We read with great interest the article of Stintzing et al. published in Annals of Oncology on July 2012  and would make a few remarks.
The results of this unplanned retrospective analysis, carried out on 96 KRAS-mutated colorectal cancer patients, did not show any substantial difference in terms of response rate, progression-free and overall survival between anti-epidermal growth factor receptor- and anti-vascular endothelial growth factor-based treatments. These results may be just related to operative bias: for example, the similar response rate observed in the cetuximab and bevacizumab arms is explainable by the lack of independent radiological review and the limitation of standard radiological assessment for anti-angiogenic treatments, which may delay disease progression mainly through disease stabilization: in fact, biological response is often characterized by a reduction of lesions' density, without a substantial RECIST response .
Overall survival seemed to favour cetuximab over bevacizumab (22.7 versus 18.7 months), although this difference was not statistically significant (HR = 0.86, 95% CI, 0.55–1.35; P = 0.55). Since cetuximab arm was affected by a higher and earlier dropout rate, it is possible that lower median treatment duration in the cetuximab arm may have led to earlier initiation of effective bevacizumab-based second-line treatment. In fact, half of the patients treated with FOLFIRI plus cetuximab received subsequent bevacizumab-based regimens.

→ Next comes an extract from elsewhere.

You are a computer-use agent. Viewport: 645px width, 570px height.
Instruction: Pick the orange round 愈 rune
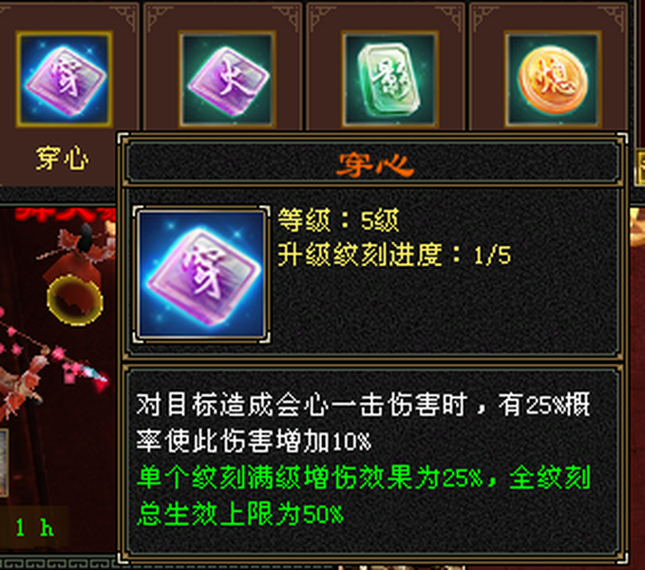click(553, 79)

Not surprisingly, a combination of bevacizumab and oxaliplatin-based regimens was shown to prolong overall survival in the second-line setting .
Even though the addition of cetuximab to FOLFIRI regimen seems to be at least not detrimental for progression-free survival in KRAS-mutated patients,  the apparent lack of benefit from the addition of bevacizumab could also derive from confounding factors and imbalance between prognostic factors rather than KRAS mutation itself. For example, the rate of patients undergoing surgery was twice as high in the cetuximab arm: although this is clearly not attributable to treatment (given the identical response rate in both the arms), a multimodality strategy may have improved progression-free and overall survival in patients treated with the cetuximab-based combination.
The authors stated that KRAS G13D mutations, found in 20% of cases, may be associated with poorer prognosis independently of the treatment arm. However, in the recently published pooled analysis of CRYSTAL and OPUS trials, KRAS G13D-mutated patients receiving first-line chemotherapy alone failed to show a statistically significant difference in terms of progression-free survival and overall survival, when compared with other KRAS-mutated subtypes .
We believe that the study of Stintzing et al. is particularly valuable because it stimulates the investigation on the predictive role of KRAS mutation in bevacizumab-based treatment. However, given the small sample and evidence of great benefit of bevacizumab independently of KRAS status,  the preliminary nature of these results add a few more to what was previously known and any conclusions about the present analysis should be drawn very carefully.